Source of funding: In part, Fondo de Investigación Sanitaria.

For correspondence: Dr. F. Rodriguez Artalejo, Departmento de Medicina Preventiva y Salud Pública, Universidad del País Vasco, Avenida de la Universidad 7, 01006 Vitoria-Gasteiz, Spain. FAX 34-45-130756.


In 1986, a lead article (1) in New England Journal of Medicine reported the results of a small crossover trial of oral tetrahydroaminoacridine (THA) in patients with Alzheimer disease aged 40 years and older. The accompanying editorial explained how the improvement seen in most patients validated the hypothesis that Alzheimer disease is characterized by a cholinergic deficit. The paper and editorial helped create a general expectation and, for the public, hope that cholinergic enhancement therapy with cholinesterase inhibitors would help reverse the cognitive and behavioral impairments of Alzheimer disease, just as levodopa had revolutionized treatment of another neurodegenerative disease, Parkinson disease. The 1986 trial provided what was probably the most optimistic setting in which to show the efficacy of THA (now called tacrine).

The systematic review by López Arrieta and Rodriguez Artalejo confirms what many clinicians have known for years. Only a few patients benefit from tacrine, and most cannot tolerate it. The need for frequent dosing is also a problem in patients with cognitive impairment. With the advent of alternative agents, tacrine is no longer actively marketed in the United States.

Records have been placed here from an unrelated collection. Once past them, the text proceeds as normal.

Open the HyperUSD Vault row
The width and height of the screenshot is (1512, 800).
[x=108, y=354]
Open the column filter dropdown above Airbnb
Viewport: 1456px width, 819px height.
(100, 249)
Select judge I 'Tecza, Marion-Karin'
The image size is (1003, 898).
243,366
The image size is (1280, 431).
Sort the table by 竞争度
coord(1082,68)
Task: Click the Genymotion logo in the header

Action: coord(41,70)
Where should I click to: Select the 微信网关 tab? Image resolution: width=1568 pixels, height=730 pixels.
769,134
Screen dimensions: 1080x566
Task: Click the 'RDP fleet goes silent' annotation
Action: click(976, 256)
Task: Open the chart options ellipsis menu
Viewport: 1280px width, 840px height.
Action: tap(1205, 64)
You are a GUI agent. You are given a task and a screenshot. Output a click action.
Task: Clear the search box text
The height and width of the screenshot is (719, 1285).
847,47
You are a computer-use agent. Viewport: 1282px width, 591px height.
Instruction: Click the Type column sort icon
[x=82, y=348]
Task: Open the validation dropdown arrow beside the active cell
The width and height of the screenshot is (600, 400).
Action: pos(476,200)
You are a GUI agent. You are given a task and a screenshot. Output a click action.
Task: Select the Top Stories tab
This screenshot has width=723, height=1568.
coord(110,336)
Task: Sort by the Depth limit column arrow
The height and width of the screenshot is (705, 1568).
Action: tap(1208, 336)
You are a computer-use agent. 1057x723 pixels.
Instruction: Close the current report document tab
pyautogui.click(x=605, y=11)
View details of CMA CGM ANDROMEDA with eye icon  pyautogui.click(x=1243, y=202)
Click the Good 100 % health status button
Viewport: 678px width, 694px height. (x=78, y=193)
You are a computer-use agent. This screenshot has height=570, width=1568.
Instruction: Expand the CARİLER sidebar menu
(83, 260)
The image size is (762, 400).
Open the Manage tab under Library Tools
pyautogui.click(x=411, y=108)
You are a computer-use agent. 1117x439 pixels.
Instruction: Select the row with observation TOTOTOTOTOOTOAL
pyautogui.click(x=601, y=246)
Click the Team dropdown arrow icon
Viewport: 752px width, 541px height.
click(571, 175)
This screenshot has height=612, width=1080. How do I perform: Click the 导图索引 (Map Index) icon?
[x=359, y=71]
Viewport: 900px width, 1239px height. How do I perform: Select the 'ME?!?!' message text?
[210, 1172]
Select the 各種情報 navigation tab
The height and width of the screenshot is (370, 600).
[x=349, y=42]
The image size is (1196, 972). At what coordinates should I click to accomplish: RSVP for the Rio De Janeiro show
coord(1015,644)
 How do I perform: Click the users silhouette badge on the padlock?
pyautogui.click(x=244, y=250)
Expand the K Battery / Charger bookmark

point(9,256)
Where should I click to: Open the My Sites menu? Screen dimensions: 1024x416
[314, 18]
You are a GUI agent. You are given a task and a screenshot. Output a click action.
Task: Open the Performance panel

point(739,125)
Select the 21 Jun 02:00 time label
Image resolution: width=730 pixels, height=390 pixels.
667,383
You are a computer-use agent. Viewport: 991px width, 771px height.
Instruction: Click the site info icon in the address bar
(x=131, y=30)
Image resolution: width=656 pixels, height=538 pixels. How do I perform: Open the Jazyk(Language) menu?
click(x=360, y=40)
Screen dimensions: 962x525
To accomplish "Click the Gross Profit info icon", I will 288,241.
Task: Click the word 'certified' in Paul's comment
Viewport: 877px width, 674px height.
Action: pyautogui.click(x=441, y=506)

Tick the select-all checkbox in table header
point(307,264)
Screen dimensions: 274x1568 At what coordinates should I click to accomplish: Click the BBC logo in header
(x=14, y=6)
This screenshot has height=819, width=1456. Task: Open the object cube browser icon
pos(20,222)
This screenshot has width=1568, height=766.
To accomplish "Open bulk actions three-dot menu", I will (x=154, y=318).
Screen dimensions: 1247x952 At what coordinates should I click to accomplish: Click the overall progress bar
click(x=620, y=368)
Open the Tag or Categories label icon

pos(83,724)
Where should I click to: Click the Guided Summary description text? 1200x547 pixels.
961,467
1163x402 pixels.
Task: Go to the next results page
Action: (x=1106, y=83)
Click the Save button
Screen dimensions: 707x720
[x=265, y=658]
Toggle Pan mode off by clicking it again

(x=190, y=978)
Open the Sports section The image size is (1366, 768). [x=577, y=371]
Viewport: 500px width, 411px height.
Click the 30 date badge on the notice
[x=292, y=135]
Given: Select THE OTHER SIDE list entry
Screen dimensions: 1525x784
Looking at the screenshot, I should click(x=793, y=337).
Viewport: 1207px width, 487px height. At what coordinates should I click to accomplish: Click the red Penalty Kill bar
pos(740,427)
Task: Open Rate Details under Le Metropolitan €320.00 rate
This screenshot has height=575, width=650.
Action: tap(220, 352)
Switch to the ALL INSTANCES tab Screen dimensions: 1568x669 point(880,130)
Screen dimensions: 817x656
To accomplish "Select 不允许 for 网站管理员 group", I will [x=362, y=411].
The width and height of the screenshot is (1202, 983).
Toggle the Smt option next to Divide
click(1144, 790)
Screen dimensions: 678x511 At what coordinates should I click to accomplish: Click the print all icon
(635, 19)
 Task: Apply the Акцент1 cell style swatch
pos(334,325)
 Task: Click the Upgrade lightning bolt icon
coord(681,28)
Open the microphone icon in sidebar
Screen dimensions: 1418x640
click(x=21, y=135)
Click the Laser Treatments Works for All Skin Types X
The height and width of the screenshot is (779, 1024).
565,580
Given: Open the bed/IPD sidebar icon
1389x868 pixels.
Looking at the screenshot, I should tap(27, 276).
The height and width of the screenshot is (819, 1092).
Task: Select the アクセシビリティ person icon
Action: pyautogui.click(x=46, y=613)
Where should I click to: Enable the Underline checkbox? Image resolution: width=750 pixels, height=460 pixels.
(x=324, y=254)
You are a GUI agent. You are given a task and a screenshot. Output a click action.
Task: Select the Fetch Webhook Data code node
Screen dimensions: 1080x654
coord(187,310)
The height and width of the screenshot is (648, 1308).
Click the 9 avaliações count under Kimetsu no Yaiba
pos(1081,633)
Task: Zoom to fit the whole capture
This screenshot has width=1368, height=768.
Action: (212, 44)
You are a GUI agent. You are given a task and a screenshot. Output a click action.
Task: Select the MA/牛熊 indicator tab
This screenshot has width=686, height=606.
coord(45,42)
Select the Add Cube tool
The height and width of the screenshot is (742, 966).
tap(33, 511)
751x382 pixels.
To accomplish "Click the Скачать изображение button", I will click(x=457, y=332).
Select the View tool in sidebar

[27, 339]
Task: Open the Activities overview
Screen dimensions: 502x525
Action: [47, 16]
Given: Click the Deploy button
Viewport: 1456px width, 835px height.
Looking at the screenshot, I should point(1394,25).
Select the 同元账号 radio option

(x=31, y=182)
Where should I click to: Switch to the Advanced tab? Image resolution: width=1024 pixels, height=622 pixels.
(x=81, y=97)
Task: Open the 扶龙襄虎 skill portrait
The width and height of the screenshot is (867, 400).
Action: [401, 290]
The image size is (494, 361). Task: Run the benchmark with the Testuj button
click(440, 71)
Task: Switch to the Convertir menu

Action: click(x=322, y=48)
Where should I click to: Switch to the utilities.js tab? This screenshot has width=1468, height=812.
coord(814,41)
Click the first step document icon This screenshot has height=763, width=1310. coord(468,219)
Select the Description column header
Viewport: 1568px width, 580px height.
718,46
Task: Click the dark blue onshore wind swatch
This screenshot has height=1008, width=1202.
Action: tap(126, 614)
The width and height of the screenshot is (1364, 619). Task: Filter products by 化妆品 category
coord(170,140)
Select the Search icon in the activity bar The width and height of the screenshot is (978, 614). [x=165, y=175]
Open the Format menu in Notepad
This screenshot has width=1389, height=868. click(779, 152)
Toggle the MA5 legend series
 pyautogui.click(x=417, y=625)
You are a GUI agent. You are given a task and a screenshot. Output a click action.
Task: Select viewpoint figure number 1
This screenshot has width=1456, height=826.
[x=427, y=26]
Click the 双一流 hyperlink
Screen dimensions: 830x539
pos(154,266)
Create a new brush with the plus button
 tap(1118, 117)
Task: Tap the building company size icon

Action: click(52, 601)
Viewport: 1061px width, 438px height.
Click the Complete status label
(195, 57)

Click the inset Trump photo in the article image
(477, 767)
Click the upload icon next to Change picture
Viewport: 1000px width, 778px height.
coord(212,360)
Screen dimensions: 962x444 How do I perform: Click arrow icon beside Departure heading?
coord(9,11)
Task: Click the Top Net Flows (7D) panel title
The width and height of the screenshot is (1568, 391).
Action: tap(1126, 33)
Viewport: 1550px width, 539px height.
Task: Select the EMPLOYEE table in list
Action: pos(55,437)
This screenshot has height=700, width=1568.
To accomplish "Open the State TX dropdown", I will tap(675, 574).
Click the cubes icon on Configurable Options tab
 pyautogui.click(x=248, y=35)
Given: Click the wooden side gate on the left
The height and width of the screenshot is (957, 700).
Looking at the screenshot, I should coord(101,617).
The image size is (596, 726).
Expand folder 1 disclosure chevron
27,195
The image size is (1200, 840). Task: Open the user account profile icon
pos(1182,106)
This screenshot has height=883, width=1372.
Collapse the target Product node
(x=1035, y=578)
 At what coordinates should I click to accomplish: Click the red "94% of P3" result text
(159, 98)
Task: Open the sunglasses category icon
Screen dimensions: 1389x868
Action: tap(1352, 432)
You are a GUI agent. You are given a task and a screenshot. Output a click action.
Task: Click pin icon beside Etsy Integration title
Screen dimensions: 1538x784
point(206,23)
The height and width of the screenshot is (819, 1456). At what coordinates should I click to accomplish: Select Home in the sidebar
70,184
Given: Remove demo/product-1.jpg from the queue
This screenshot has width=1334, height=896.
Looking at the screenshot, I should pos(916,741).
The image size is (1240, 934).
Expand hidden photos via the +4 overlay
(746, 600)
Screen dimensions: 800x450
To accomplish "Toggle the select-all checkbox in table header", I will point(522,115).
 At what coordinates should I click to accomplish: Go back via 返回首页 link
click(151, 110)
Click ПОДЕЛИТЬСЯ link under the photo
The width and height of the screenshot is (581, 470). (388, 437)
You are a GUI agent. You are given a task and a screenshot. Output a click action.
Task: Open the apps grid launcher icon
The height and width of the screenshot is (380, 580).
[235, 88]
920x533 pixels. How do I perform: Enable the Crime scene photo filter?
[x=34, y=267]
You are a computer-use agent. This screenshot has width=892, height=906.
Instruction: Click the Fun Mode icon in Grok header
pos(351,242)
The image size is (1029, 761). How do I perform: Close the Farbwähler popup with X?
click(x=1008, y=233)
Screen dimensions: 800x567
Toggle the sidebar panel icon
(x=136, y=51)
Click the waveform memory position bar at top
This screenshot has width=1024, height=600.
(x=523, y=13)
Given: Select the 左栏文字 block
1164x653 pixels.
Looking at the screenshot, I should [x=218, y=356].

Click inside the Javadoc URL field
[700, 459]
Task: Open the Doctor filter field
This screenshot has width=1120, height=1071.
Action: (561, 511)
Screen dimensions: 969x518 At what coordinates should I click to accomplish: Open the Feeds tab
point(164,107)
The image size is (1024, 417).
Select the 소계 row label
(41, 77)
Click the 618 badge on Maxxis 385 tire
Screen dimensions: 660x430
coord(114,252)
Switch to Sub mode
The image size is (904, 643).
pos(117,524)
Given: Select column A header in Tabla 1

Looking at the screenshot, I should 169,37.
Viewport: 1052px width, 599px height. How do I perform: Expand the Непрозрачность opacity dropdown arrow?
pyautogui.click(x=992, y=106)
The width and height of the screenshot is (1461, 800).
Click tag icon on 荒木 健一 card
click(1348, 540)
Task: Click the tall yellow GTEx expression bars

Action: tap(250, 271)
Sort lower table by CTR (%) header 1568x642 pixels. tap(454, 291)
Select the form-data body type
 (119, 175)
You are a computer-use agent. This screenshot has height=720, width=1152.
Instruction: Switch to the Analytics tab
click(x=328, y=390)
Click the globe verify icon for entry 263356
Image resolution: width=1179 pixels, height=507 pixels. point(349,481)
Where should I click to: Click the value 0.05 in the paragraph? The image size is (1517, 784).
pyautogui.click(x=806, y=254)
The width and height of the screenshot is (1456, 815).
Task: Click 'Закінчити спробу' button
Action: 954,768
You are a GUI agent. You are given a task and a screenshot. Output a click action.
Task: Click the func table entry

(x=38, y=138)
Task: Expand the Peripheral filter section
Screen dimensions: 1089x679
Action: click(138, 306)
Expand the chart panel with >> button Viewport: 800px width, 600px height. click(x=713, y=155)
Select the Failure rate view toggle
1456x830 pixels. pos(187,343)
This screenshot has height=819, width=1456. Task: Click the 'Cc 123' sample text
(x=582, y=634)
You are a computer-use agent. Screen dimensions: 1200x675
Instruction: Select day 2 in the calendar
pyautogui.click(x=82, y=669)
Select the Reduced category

Donepezil, a second-generation cholinesterase inhibitor, has replaced tacrine. Donepezil will probably be joined soon by other agents. Indeed, 23 drugs for dementia (19 specifically for Alzheimer disease) are currently undergoing active development (2).

Rogers and colleagues provide a good assessment of the short-term efficacy and safety of donepezil. Of carefully selected patients, 10% to 20% will have gastrointestinal side effects, increased insomnia,and even agitation. The incidence of side effects will probably be greater in everyday practice, where patients are less carefully screened. The treatment effects are modest and not nearly as dramatic as the benefits of dopaminergic agents in Parkinson disease. The scales used in research to detect improvement are difficult to apply clinically. Only an occasional patient will experience a dramatic benefit. Donepezil does not alleviate behavioral disturbances and may exacerbate or unmask some symptoms (such as agitation).

In practice, for patients and families who are interested in treatment for cognitive deficits, I recommend starting with a careful assessment of function and selection of a few focused outcomes (including general well-being) that are important to the family and patient. Start with a low dose of donepezil, 5 mg/d, for 1 month to look for side effects and assess benefits in the preselected areas. If no side effects or improvement occurs, a dose of 10 mg/d can be tried. For patients who improve at either dose, it is worthwhile to continue the medication. For patients with substantial side effects or no improvement, treatment with the drug can be stopped because it does not apparently affect the long-term course of the disease. Long-term safety is unknown.

On the basis of current research, I urge clinicians to be cautious in describing the expected benefits of cholinergic treatments. The experience of Alzheimer disease can be devastating for some patients and families and may make them particularly vulnerable to unrealistic expectations, including the mistaken belief that a “magic bullet” exists for the disease.

Eric B. Larson, MD
University of Washington Medical CenterSeattle, Washington, USA

Eric B. Larson, MD
University of Washington Medical Center
Seattle, Washington, USA


1. Summers WK, Majovski LV, Marsh GM, Tachiki K, Kling A. Oral tetrahydroaminoacridine in long-term treatment of senile dementia, Alzheimer type. N Engl J Med. 1986;315:1241-5.

2. Manning A. Treatment for dementia leads mental disorder research. USA Today. 1998 June 30; Section D:7.